The Sweet Morbidity of Link Rot
A couple years ago, the New Yorker ran a great, comprehensive piece on “link rot”—that scourge of dead-end links and vexing “404” errors that annoys us all and ensures the Web’s enduring reputation as an “ethereal, ephemeral, unstable, and unreliable” ravel of non-sequiturs.
The article charts the curious history of the Wayback Machine—that most indispensible weapon in the fight against link rot—and mentions the “disastrous” effects for lawyers and judges who seek to erect houses of reason on the quicksand of internet sources.
It is all quite topical given the Supreme Court of Canada’s recent move to tackle the threat of link rot in its own cases. See Michel-Adrien Sheppard most recent post.
The New Yorker article offers galling facts that underscore the immediacy of the link rot threat:
According to a 2014 study conducted at Harvard Law School, “more than 70% of the URLs within the Harvard Law Review and other journals, and 50% of the URLs within United States Supreme Court opinions, do not link to the originally cited information.”
I know what you’re probably thinking:
- 50 percent of US Supreme Court links don’t work?
- Surely judicial citations should offer better odds than the house edge in a casino?

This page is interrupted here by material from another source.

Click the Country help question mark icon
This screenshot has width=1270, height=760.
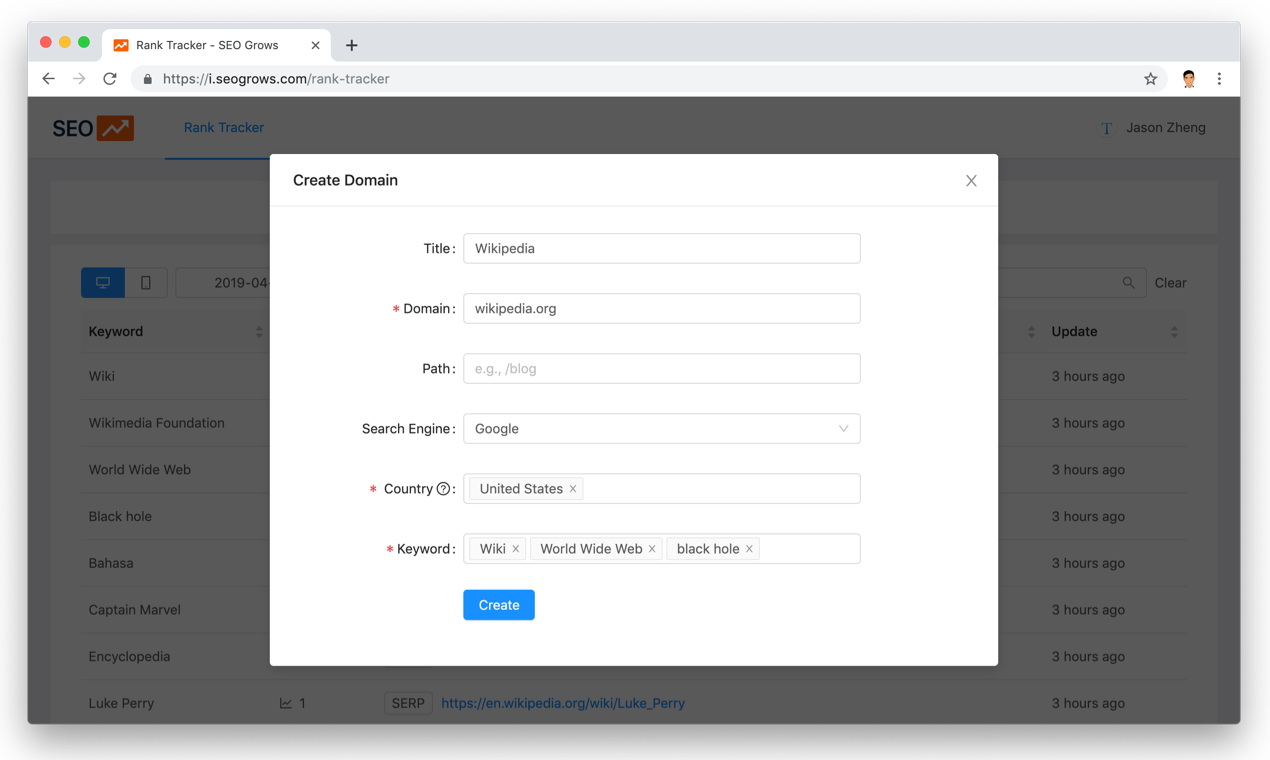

- Is a half-sober blackjack player really more bankable than the links we’re putting in our jurisprudence?
Understandably, more and more courts are taking action. And that’s good, since the alternative is appaling. One source indicates that the odds of a link rotting out is 20% in just one year, and that by year five the odds of link rot rises to 50%.
This all made me a bit curious about the SCC’s links. Since Michel-Adrien Sheppard already shared the link to the SCC’s list of internet sources and terms of use, it was easy for me to take the next step in my own curiosity. The SCC list includes the original URL citations plus corresponding archival versions for every link ever referenced in an SCC decision. If that sounds to you like it might be a very long list, you will be surprised to learn, as I did, that it is in fact quite a short one.
The SCC releases around 60 decisions per year on average (some years less, others more), yet from 1998 to the end of 2016 the total number of cases with links to internet references tops out at 119 cases. They account for a total reference count of only 206 URLs over 18 years.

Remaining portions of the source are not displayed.